Deux niveaux sont à mentionner en la matière. Tout d'abord, le niveau préventif : que met-on en place pour éviter que n'adviennent les situations de harcèlement, ou qu'en tout cas elles soient identifiables y compris par les élèves ? Les actions de prévention collective au sein des établissements scolaires jouent un rôle et se travaillent notamment dans le cadre des CESC, auxquels l'ensemble de l'équipe pluri professionnelle participe. Encore une fois, cela dépend des temps de présence au sein de chaque établissement, sachant que certains d'entre eux ne comptent pas d'assistante sociale en leur sein.

Ensuite, se pose la question aussi du traitement des situations. Vous avez parlé de procédure, mais comme l'a dit la collègue psychologue, il n'y a pas de procédure type. Cela dépend fortement de la spécificité de chaque situation, et de chaque établissement. Des politiques sont différentes : cela dépend aussi du territoire et des problématiques auxquelles il est confronté. En revanche, dans le traitement des situations, il faut avoir une approche la plus fine possible en échangeant le plus possible et en croisant les regards. Cela permet de définir les moyens d'action et l'accompagnement à mettre en place.

Je voudrais évoquer le travail avec les parents, en particulier autour du cyberharcèlement, qui se déroule à travers les outils numériques à disposition des élèves. On parle du téléphone, mais on peut aussi parler des tablettes et des ordinateurs. Pour pouvoir questionner le cyberharcèlement et l'usage des réseaux sociaux, le travail avec les parents est indispensable. Il commence par la prévention - ce qu'on peut appeler le soutien à la parentalité. Comment accompagne-t-on les parents pour pouvoir se repérer dans les usages des réseaux sociaux ? On peut très vite être dépassé sur son fonctionnement.
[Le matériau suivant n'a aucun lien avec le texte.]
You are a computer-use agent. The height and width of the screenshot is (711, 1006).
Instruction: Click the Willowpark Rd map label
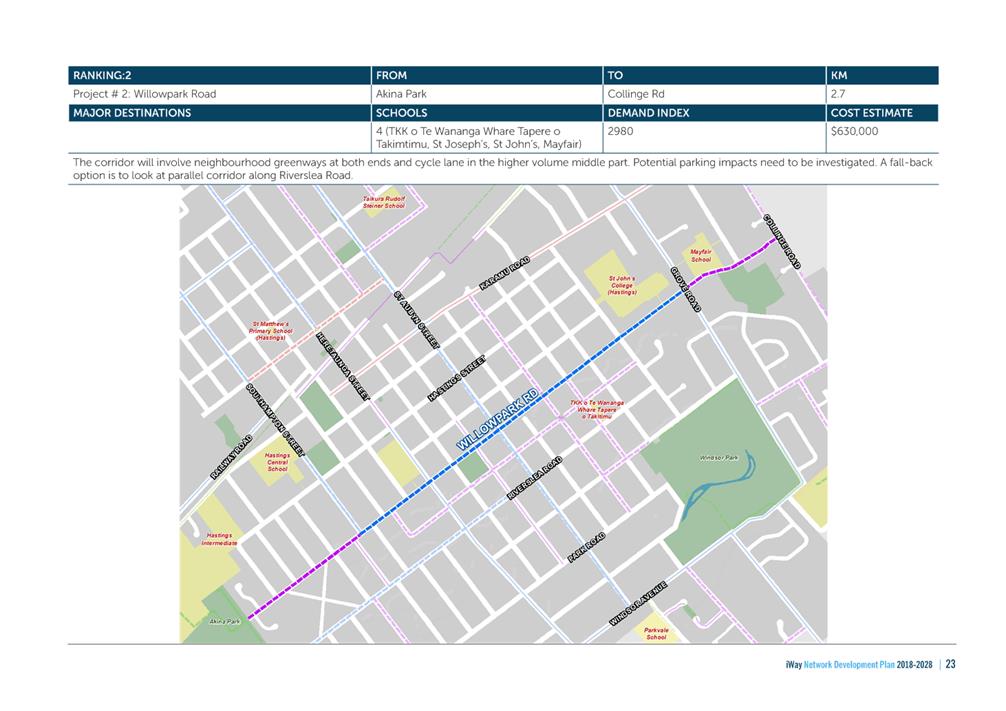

Les enfants savent mieux que nous comment le contrôle parental fonctionne et savent très bien le contourner. Se pose aussi la question d'autres réseaux sociaux. Facebook est apparu il y a 15 ans, avant que n'émergent Twitter et Snapchat, et désormais on passe à TikTok et Instagram. Il faut en permanence se remettre à jour, ce qui est déjà compliqué pour les professionnels, mais aussi pour les parents.

Sur la question de la formation des enseignants et des personnels, je pose un point d'interrogation. Vous parliez du vocable du harcèlement scolaire. Je mets aussi un bémol sur ce qu'on entend par la formation. Je fais ainsi une distinction entre formation et sensibilisation, qui ne nécessitent pas les mêmes moyens. La réelle formation sur le harcèlement permet d'appréhender la complexité de la situation de harcèlement, repérer les signaux faibles, savoir comment agir et vers qui se tourner : elle nécessite un vrai temps. Elle pourrait être reliée à la question de la formation sur le développement de l'enfant, l'adolescence, qui élargit au-delà du pédagogique la formation des enseignants.
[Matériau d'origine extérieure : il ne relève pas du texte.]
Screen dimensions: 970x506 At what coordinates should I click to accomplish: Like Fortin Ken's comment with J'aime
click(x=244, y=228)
Enfin, en ce qui concerne le repérage au sein des établissements, le plus compliqué n'est pas de repérer les signaux forts, où un événement précis se produit et permet de mettre à jour une situation compliquée. Le plus difficile est de repérer les situations avant qu'elles ne s'installent dans la durée et n'empirent. Cela demande d'identifier les signaux faibles, ce qui requiert un vrai travail d'équipe. L'infirmière a évoqué les consultations au sein des infirmeries, où les élèves viennent d'eux-mêmes, ce qui constitue une porte d'entrée. Chacun d'entre nous, au sein de nos missions, a des portes d'entrées différentes, avec un regard situé à un autre endroit. Le croisement permet d'identifier ce qui pourrait mis en place pour répondre à une fragilité particulière, voire une situation de harcèlement.